Bedtime for Hitler.
Post-Nazi West Germany. A young boy vomits on the street in a rainstorm, in Neustadt, 1958. An older woman helps him. What follows? Full frontal sex, sex and much more sex. In between reading, reading and much more reading.
Well, the movie is called THE READER, a heavy-handed, manipulative “romance” tale that will tear-jerk those who are inclined to be that way jerked, but will infuriate others with a shred of ethics.
German-born David Kross is the young boy, Michael (looking like Peter from NARNIA, with much more beaver surrounding him). Kate Winslet is the older beaver, Hanna, unafraid to tap a 15-year-old for his endless spermatozoan reserves. And, apparently, his reading skills. She’s a poor illiterate tram guard who relishes his knowledge of the written word – from Tintin comics to Homer epics – but keeps her illiteracy a secret from everyone.
Romance protocol ensues – passionate arguments, frenzied love-making, uncomfortable silences, pathological insecurites – until Hanna and Michael go their separate ways.
Years later, law student Michael witnesses the trial of six female war criminals – one of them, his ex-beloved Hanna, a former guard at Auschwitz! She would pick out young girls for execution, but first make them read to her; even sicker than the other war criminals who just gassed everyone.
In keeping her illiteracy a secret (out of vain stupidity, it would seem), Hanna takes one for the team when she is accused of writing and signing orders for executions – something which only Michael knows she cannot do – and is sentenced to life.Fast forward to 1995, and Michael, now a mourning-faced Ralph Fiennes, decides to perk up Hanna’s incarceration by reading books onto tapes for her. Hundreds of tapes, which enable Hanna to teach herself to read. Yet he refuses to visit her or return her scrawled letters. We realize he is torn between the beauteous memories of his spanking he got from her as a lad, and the ethical ambiguity of loving a ruthless Nazi.
The novel by Bernard Schlink is a giant in German literature, that I presume asks many more questions about the Holocaust than screenwriter David Hare’s and director Stephen Daldry’s film is prepared to do. Though the film is an emotionally powerful drama, only two major profundities are explored.
One is voiced by a law student regarding the scapegoating of the six female guards – which also hits the criminal Bush-Cheney administration right on its head: “The trial of these six women is a diversion.
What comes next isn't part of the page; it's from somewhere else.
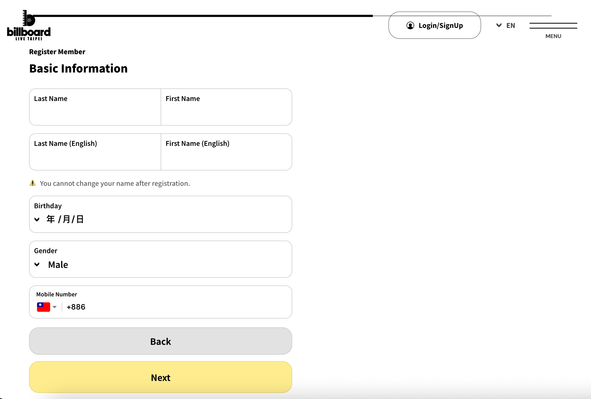Click the hamburger MENU lines icon
The height and width of the screenshot is (399, 591).
(553, 26)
You put them on trial, you say they were the evil ones, they were the guilty ones, because one of the victims happened to write a book. Do you know how many camps there were in Europe? People go on about, How much did everyone know? There were thousands of camps. Everyone knew! Our parents, our teachers; that isn’t the question. The question is, How could you let this happen? And better, Why didn’t you kill yourself when you found out?”
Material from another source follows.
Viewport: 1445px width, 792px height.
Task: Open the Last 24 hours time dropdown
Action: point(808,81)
The film’s other profound strength is portraying Hanna – the heroine – as an indoctrinated Nazi. It is easy to convey Nazi amorality in soldier characters with blue eyes, SS uniforms and severe “Cherman” accents – much more jarring when the indoctrination is manifested in a simple woman who is the love interest.
Michael is shattered when he meets old Hanna (Winslet in excellent aging makeup) and finds no remorse in her, “It doesn’t matter what I think. The dead are still dead.” Her blind ignorance furthers his mourning face,
“They had to be cleared! More were coming in!”
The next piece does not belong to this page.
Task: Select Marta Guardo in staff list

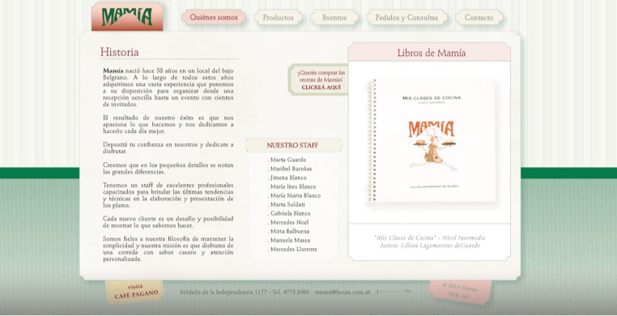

Poetic ending: Hanna piles books on a table to attain a good height to hang herself… shouldn’t we be saying, Good Riddance? Especially to someone weak-willed enough to be inculcated to war crimes with no discernment or remorse (N.B. the Ku Bush Klan: Rove, Addington, Woo, Cheney, W., Rice, Ashcroft, Wolfowitz, CIA torturers, soldier grunts who committed atrocities at Abu Ghraib, et al).
Instead, tears for the Nazi… because she’s Kate Winslet. Movie manipulation at its best. Get the great Ralph Fiennes to cry over her and a tear-jerk fest seems so right. For the wrong beaver.